Религия Папства, говорят, необыкновенно процветает за последние годы и является религией, имеющей вид наиболее жизненный, какой только можно встретить в настоящее время. «Elle a trois cents ans dans le ventre, – высчитывает г-н Жоффруа. – Vest pourquoi je la respecte»71. – Старый Папа Римский, находя слишком трудным стоять на коленях все время, пока его возят по улицам, чтобы благословлять народ в день Corpus Christi72, жалуется на ревматизм. Вследствие этого его Кардиналы совещаются. Они устраивают для него, после некоторых опытов, одетую фигуру из железа и дерева, набитую шерстью или проваренным волосом, и устанавливают ее в коленопреклоненной позе. Набитую фигуру, вернее, часть фигуры! К этой набитой части он, расположившись удобно на более низком сиденье, присоединяет, с помощью одежд и драпировок, свою голову и распростертые руки. Набитая часть, в своих одеждах, преклоняет колена; Папа смотрит и держит руки простертыми. Таким образом, оба совместно благословляют население Рима в день Corpus Christi настолько хорошо, насколько только возможно.
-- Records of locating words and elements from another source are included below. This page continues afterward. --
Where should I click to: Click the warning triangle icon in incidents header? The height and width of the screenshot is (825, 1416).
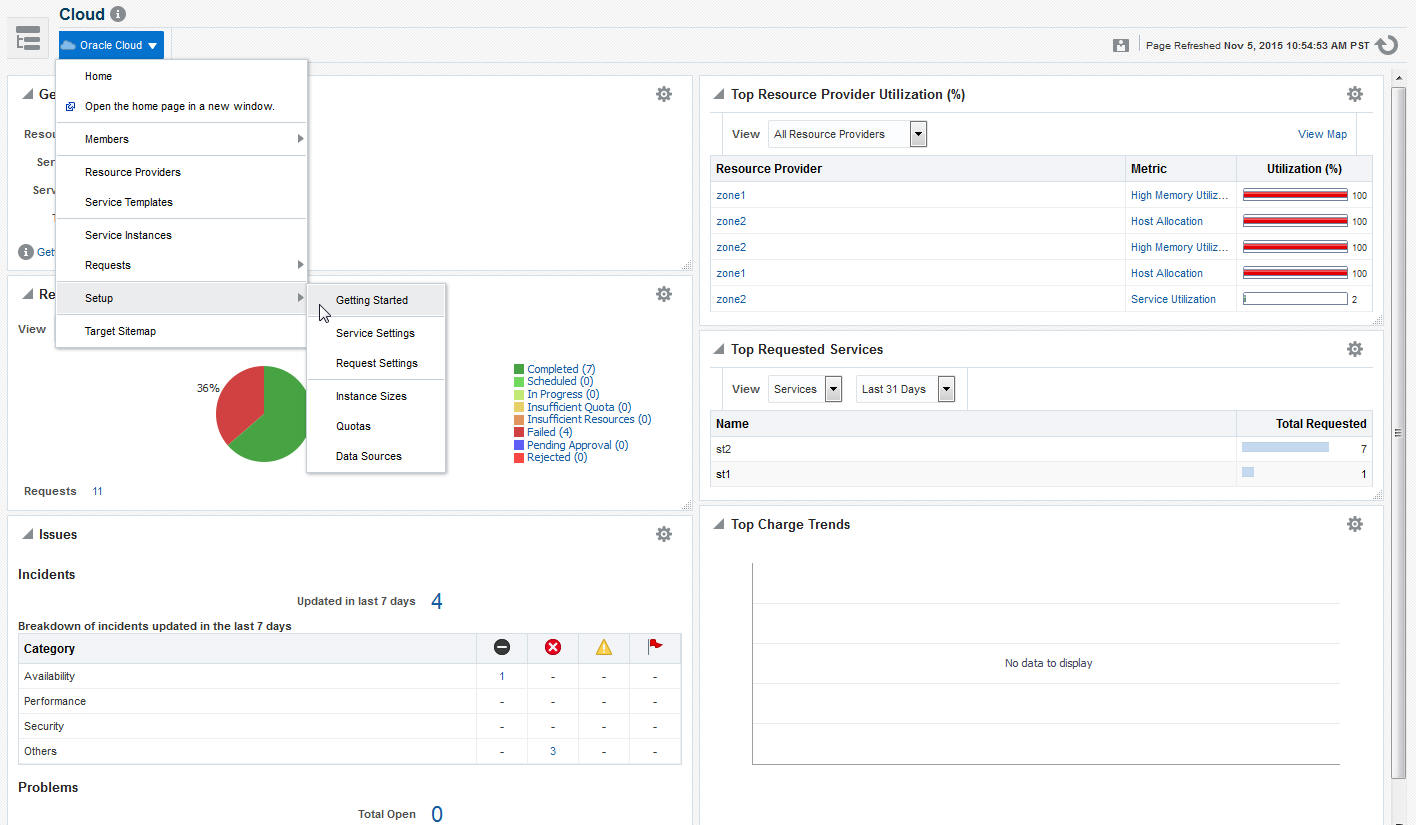[604, 647]
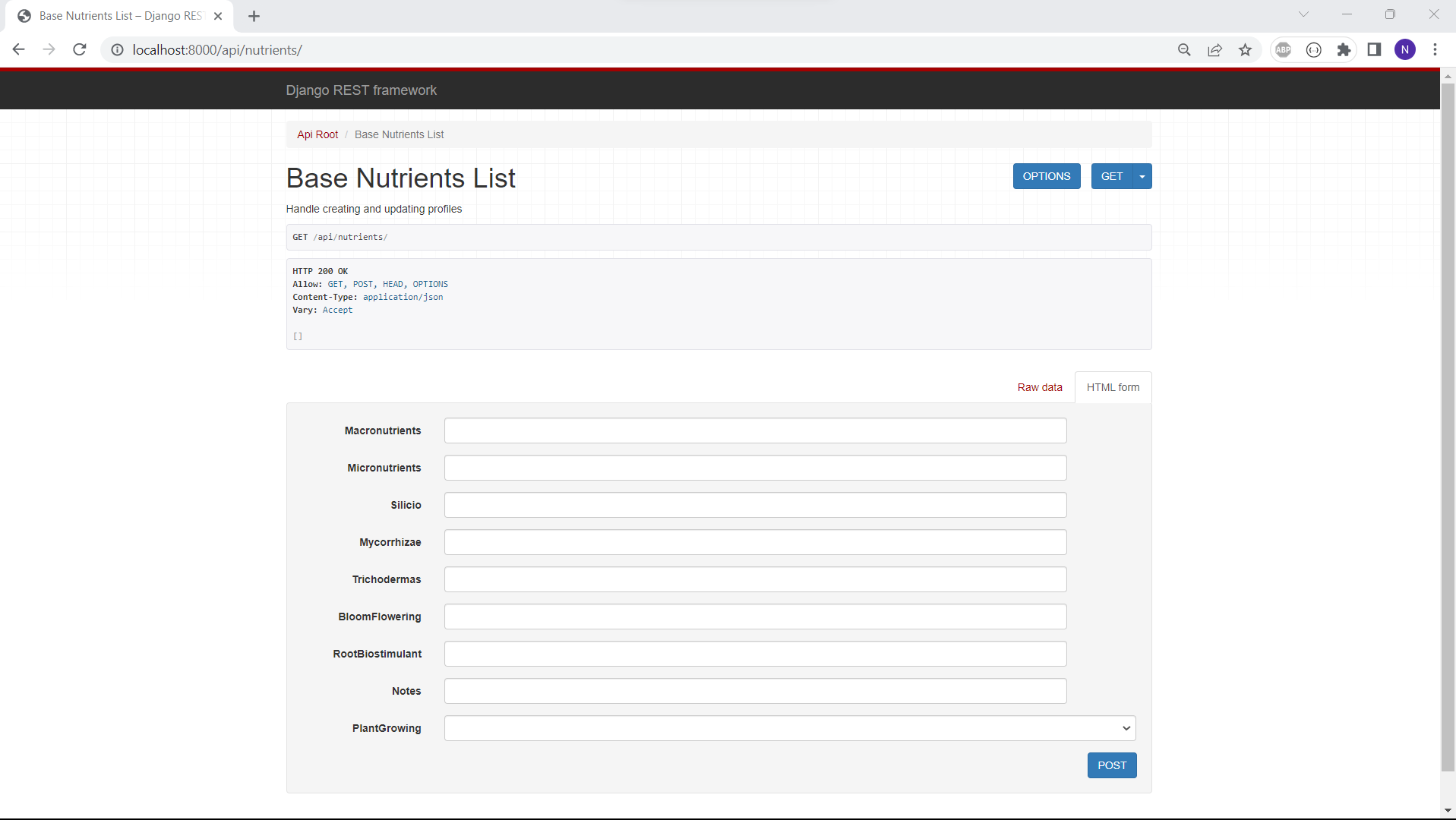This screenshot has width=1456, height=820.
Task: Toggle the browser side panel icon
Action: (1374, 50)
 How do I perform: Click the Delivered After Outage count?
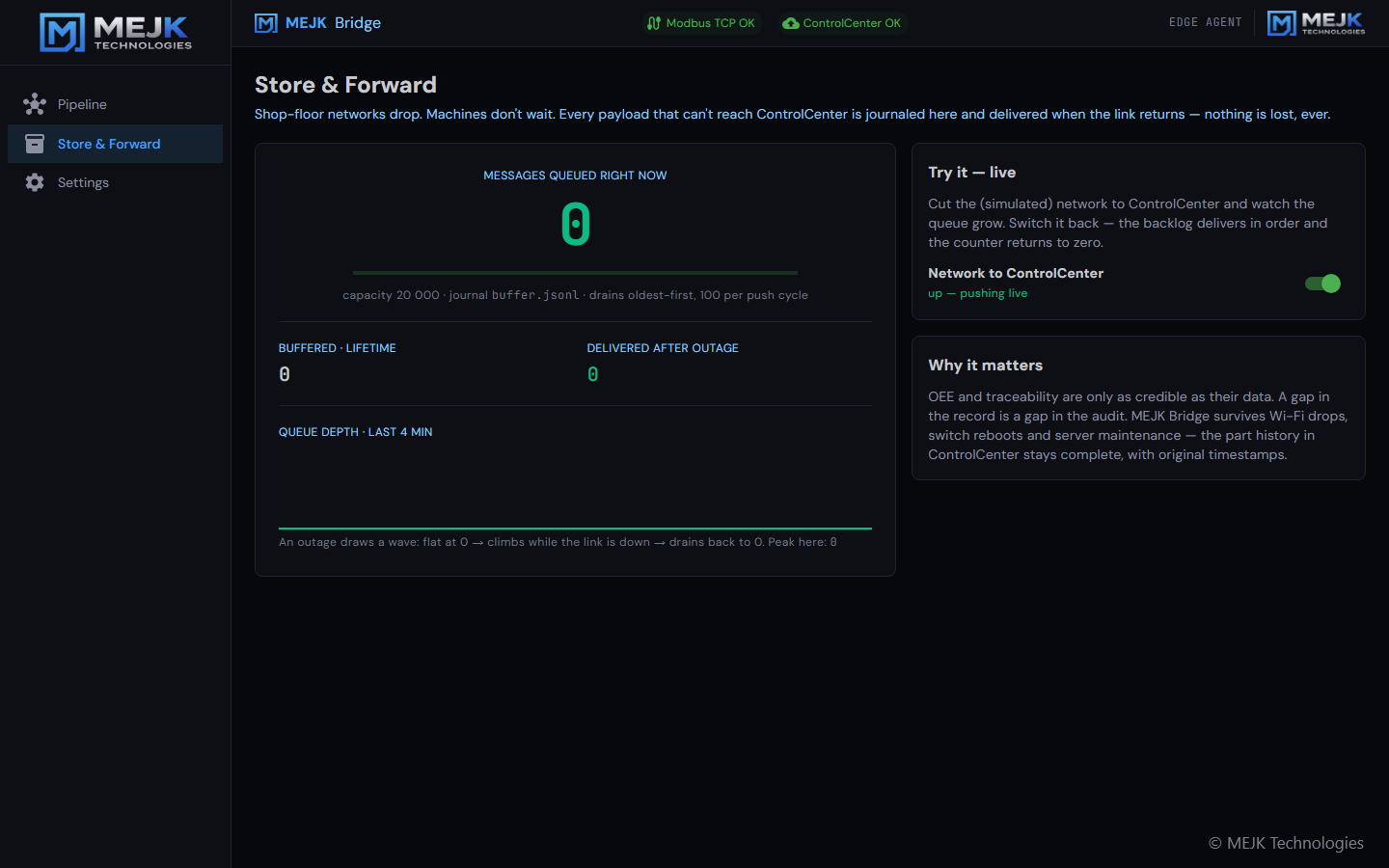coord(592,374)
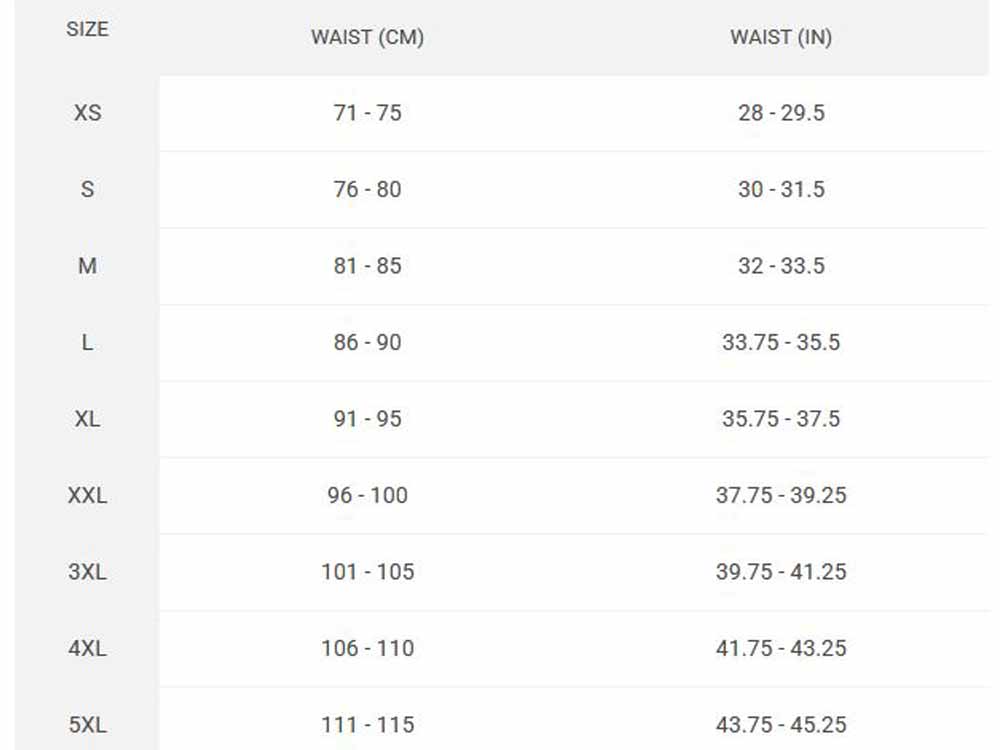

Я размышлял об этом Папе-амфибии, с частью тела из железа и шерсти, с головою и руками из плоти, и попытался составить его гороскоп. Я считаю его самым замечательным Первосвященником, который когда-либо затемнял Божий свет или отражался в человеческой сетчатке несколько последних тысячелетий. И даже с тех пор как Хаос впервые потрясся и, как говорят Арабы, «чихнул», когда его пронзил первый луч солнечного света, какой более странный продукт произвели совместными трудами Природа и Искусство? Вот Верховный Священник, который думает, что Бог есть. Что ж, во имя Бога думает он, что Бог есть, и полагает, что все почитание Бога есть театральная фантасмагория восковых свечей, органной музыки, Григорианского пения, чтения во время служб, пурпурных монсеньоров, артистически распростертых частей тела из шерсти и железа, дабы простецы были спасены от худшего?